キスをされると潮が思ったのだと勘違いしたのだろう。離れたことにはホッとしたが、そんなつもりはなかった。
「やっぱり、キスが嫌だったのかな」
あの時、キスを受け入れてもらえた、そう樋山は思っていたという。
「俺が都合よく考えていただけなのかなって」
「いや、それは……」
「それじゃ、どうして拒否したの?」
樋山からしてみればそうなるのか。
手を差し伸べられて掴んだ。それにキスも受け入れた。それなのに手を払って逃げたのだから。
――これ以上、好きになるのが怖い。
頭の中に浮かんだ想いに驚いて目を見開くと、いきなり樋山に抱きつかれた。
「え、なにっ」
「今の言葉、本当?」
今の言葉とはなんのことだろう。樋山をそっと見上げるときらきらと笑顔が輝いていた。
まさか、声に出ていたのかと、口を両手で覆う。
「潮君、顔が真っ赤」
それは本人が一番よくわかっている。
今更、なかったことにはできない。気まずさと恥ずかしさでどうにかなりそうだ。
「もう一回、聞かせてほしい」
潮の肩に樋山が頭をのせる。胸の鼓動が跳ねたのと同時に肩が震えた。
「離れて……」
ひとまず落ち着きたいというのに、距離が更に縮まって、 のけ反ったら尻もちをついてしまった。

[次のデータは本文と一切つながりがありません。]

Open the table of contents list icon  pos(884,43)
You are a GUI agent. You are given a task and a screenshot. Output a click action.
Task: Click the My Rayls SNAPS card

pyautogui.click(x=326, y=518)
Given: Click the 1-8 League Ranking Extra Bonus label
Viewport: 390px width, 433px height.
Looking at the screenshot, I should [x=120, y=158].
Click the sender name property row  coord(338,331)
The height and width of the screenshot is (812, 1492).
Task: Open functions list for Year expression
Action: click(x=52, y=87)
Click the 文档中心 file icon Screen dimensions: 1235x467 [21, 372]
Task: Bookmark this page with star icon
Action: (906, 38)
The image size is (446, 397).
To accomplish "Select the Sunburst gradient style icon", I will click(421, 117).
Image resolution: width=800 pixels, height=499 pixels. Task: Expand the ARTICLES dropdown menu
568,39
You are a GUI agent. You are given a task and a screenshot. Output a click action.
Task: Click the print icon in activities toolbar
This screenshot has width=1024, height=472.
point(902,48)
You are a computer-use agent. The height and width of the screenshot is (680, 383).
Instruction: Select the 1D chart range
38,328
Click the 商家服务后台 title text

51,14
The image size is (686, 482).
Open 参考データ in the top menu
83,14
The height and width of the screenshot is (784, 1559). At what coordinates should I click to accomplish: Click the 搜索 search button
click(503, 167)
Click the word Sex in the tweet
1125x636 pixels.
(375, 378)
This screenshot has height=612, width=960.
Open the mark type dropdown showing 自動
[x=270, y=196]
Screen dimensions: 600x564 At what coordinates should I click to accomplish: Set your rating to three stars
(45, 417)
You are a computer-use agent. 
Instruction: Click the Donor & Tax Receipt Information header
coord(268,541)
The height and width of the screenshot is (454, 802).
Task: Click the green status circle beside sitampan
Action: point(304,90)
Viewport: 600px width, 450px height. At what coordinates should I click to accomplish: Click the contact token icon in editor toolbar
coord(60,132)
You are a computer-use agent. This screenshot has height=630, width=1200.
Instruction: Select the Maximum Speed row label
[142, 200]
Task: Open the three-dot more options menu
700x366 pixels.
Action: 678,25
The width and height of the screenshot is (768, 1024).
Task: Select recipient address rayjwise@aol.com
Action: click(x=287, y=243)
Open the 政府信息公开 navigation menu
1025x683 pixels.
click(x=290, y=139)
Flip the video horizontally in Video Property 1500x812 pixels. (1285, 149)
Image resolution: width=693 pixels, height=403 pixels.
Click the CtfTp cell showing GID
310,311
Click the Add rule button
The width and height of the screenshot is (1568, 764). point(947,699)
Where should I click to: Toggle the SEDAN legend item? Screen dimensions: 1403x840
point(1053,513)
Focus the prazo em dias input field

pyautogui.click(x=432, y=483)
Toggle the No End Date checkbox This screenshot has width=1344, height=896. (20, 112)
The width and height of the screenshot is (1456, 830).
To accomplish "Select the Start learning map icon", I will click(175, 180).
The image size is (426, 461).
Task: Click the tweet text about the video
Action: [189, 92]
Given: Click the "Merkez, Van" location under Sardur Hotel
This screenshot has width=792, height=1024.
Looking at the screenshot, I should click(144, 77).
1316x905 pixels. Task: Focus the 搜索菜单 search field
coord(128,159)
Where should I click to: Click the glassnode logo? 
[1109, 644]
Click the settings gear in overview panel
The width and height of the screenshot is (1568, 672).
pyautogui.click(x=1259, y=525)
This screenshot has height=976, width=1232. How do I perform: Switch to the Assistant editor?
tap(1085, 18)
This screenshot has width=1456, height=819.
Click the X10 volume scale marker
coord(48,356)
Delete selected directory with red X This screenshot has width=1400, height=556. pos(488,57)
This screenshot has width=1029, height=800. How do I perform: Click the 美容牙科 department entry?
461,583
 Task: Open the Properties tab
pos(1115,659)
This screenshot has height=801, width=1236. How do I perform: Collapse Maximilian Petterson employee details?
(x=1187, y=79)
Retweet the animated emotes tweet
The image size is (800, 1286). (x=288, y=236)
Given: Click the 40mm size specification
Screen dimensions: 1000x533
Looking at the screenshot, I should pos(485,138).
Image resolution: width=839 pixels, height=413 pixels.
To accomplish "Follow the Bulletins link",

「潮君、もし、俺のことが好きなら、この手を掴んでほしい」
潮が何も答えないからだ。きっとこの手を掴まなければ、望んでいた生活に戻れるだろう。
静かで、何もなくて、色のない世界。
呆然としながら樋山を見上げると、きらきらと輝いて見える。
眩しくて、近寄りがたい、でも、本当は……。
「潮君」
温かい手が潮の手を握りしめる。
「手……」
「掴んでくれてありがとう」
ぎゅっと両方の手で握りしめ、唇が触れた。
「先輩」
一気に熱が上がる。
「ごめん、嬉しくて気持ちを抑えきれない」
本当に嬉しいんだと、その気持ちがつないだ手から伝染する。